Background: Not much is known about musculoskeletal disorders (MSD) in peacekeeping missions and to what extent such conditions are disabling. The objective of this study was to assess the occurrence and severity of MSD in Swedish military personnel on 6 months duty in Afghanistan.
Methods: When returning from Afghanistan 440 individuals received a questionnaire including questions about pain conditions during their mission abroad. A manikin was used to mark the area(s) in pain and which body area had bothered them the most. A modified version of chronic pain questionnaire was used to assess pain and disability.
Results: The response rate was 78% (n = 344). Any MSD during the 6 months was reported by 70% (95% CI 65-75).
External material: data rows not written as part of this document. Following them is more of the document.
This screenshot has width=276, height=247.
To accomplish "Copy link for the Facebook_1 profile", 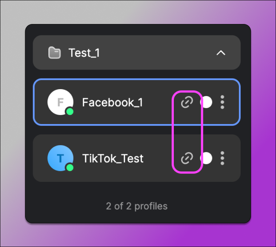I will 187,102.
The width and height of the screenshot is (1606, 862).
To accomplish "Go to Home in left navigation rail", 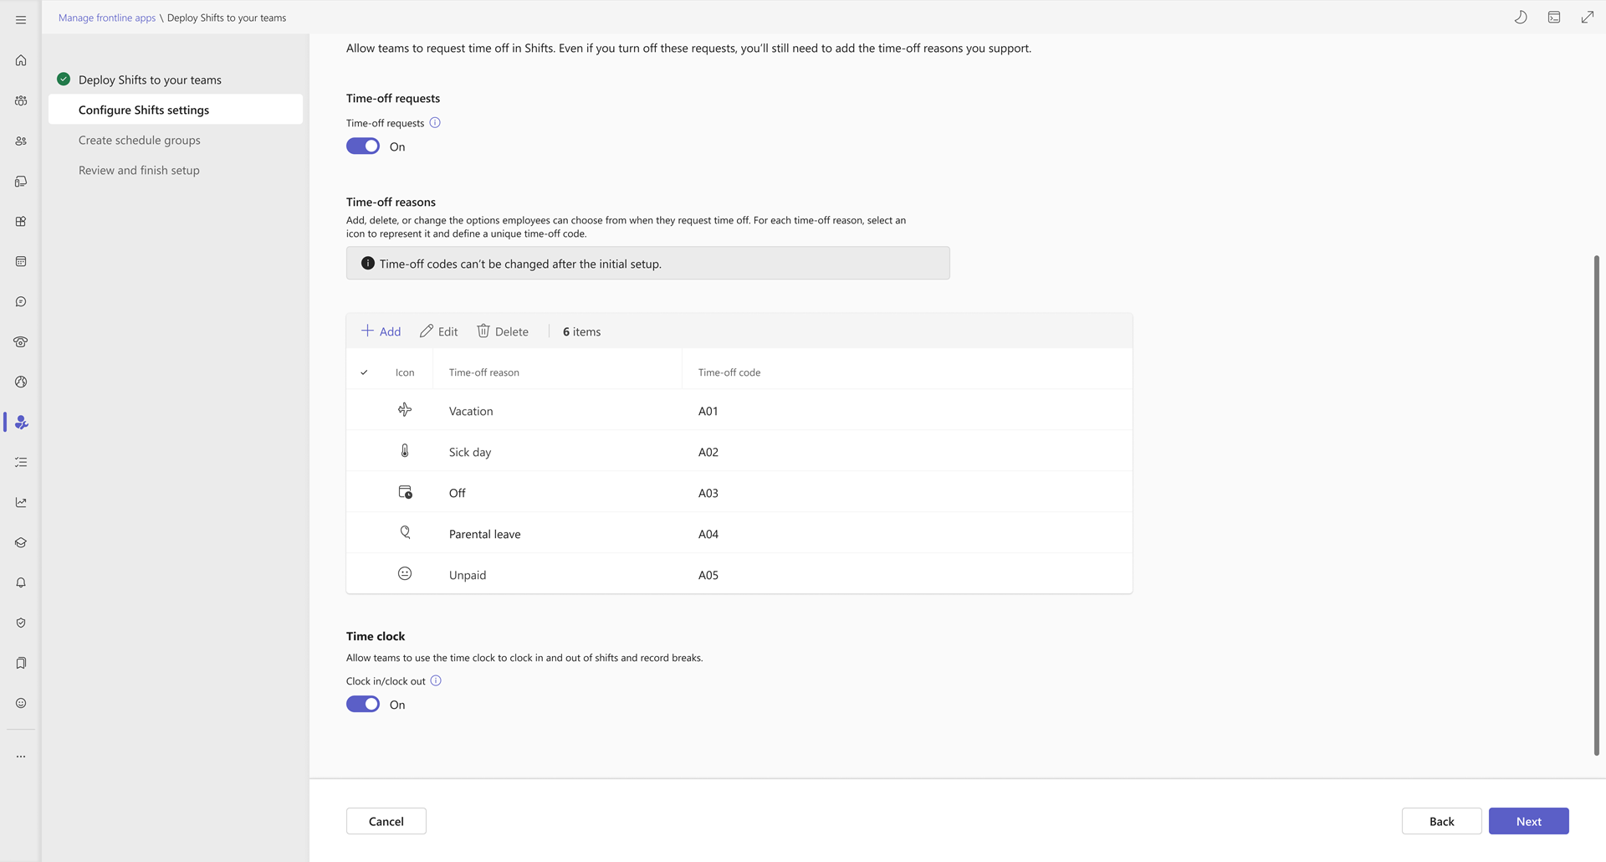I will [x=21, y=60].
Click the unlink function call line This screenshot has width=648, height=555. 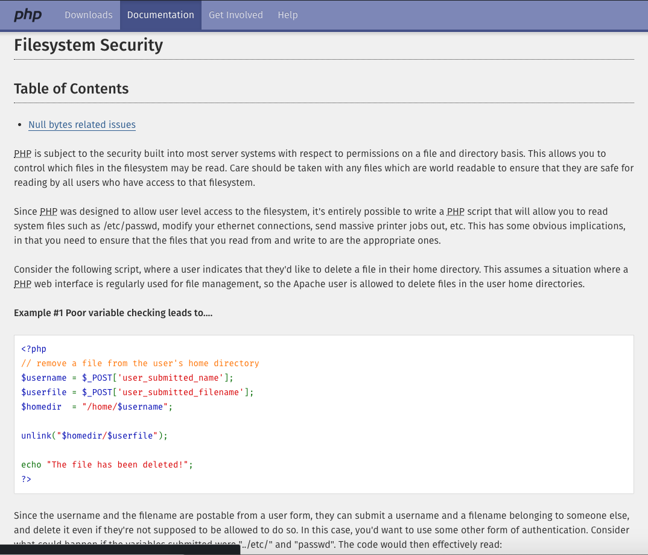click(94, 436)
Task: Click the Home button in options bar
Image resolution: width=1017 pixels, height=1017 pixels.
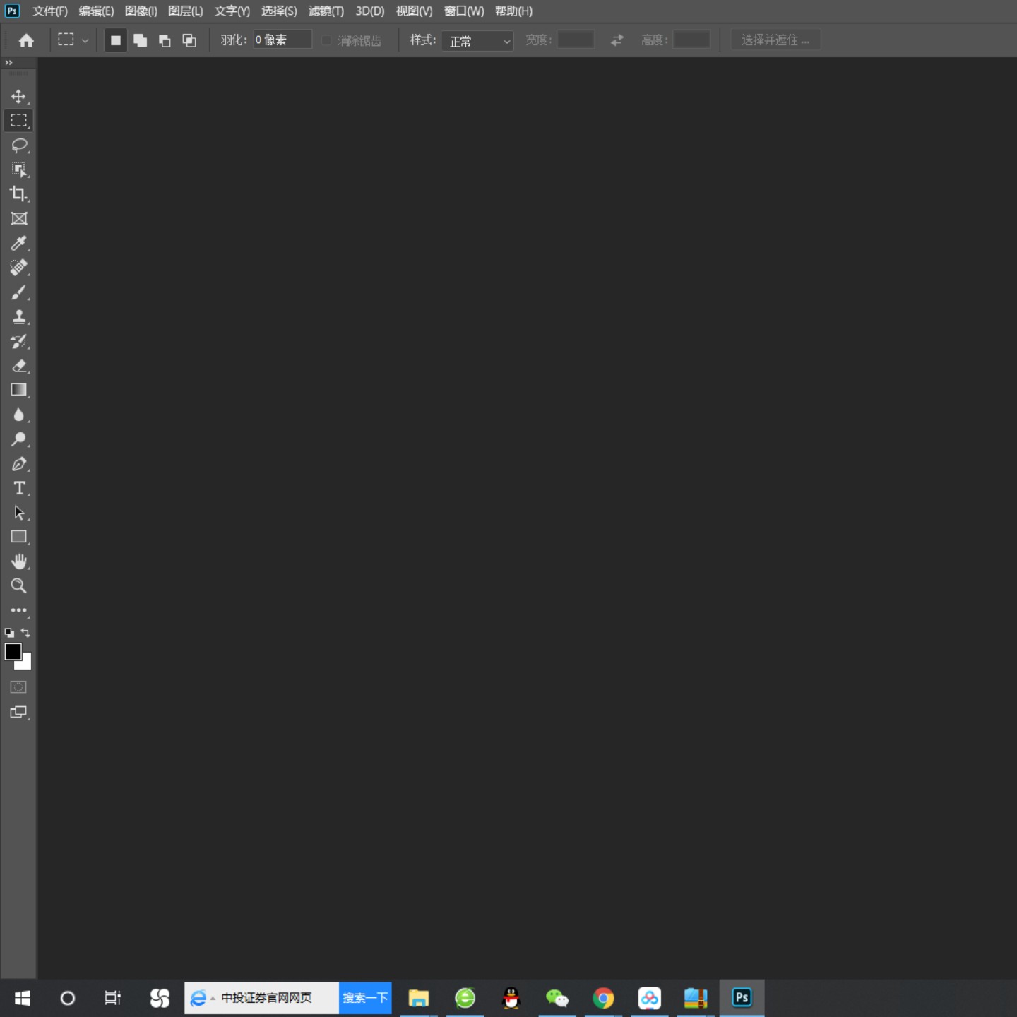Action: click(x=27, y=41)
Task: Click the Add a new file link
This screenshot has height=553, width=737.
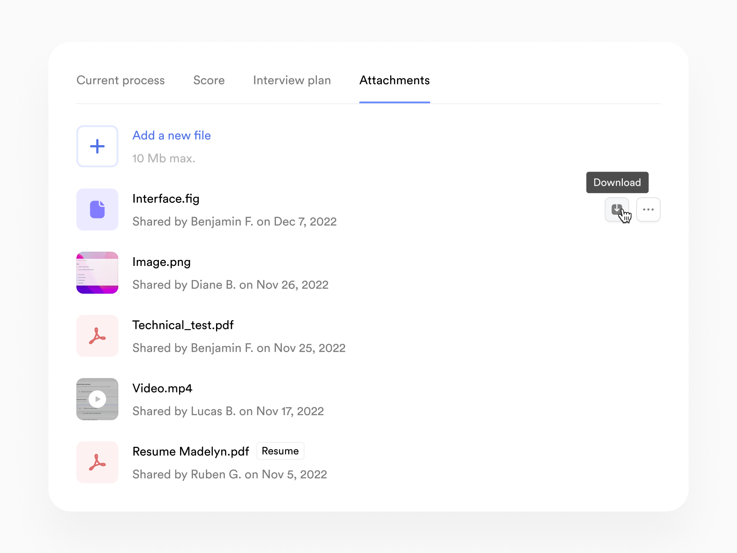Action: click(172, 135)
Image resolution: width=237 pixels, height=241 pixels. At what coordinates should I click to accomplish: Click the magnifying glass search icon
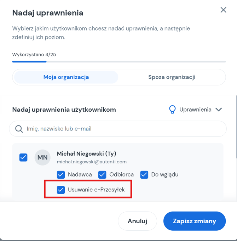[19, 129]
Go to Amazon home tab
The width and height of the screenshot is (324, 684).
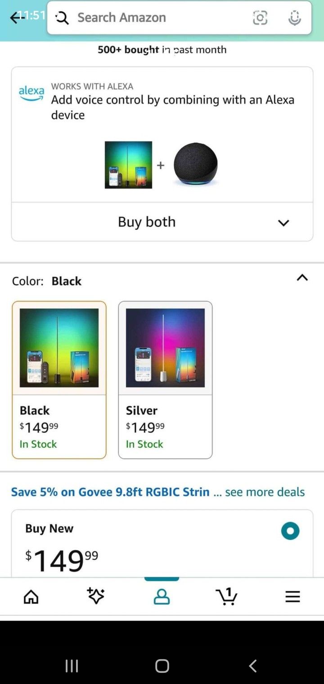coord(31,597)
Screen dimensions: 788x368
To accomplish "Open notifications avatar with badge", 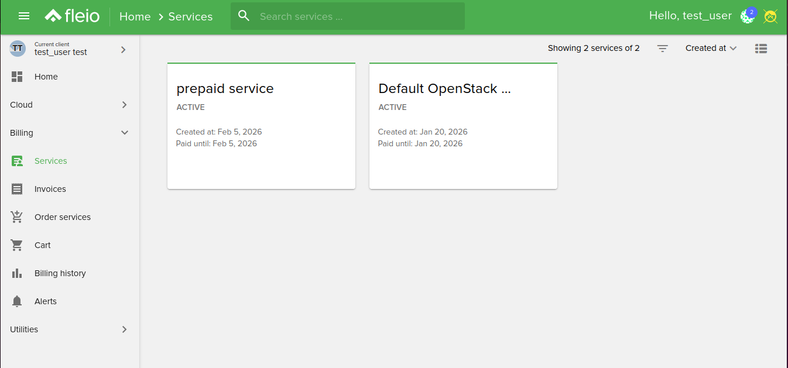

The three most bothersome areas were lumbar spine [17% (95% CI 13-20)], shoulders [17% (95% CI 13-21)] and lower extremities [14% (95% CI 11-18)]. 57% (95% CI 49-65) had grade I pain (low pain/low disability), 36% (95% CI 28-45) had grade II pain (high pain/low disability) and 5% (95% CI 3-10) had grade III pain (any pain/high disability). Of all MSD, more than half were new episodes since arrival and gradual onset was common.
Conclusion: Musculoskeletal pain was common during peacekeeping mission and gradual onset was dominating. Most often, it did not affect the daily activities. Nevertheless, it may be of important to consider broadening the medical disciplines onsite to provide preventive measures and treatment at an early stage, and thereby reducing the risk of chronicity.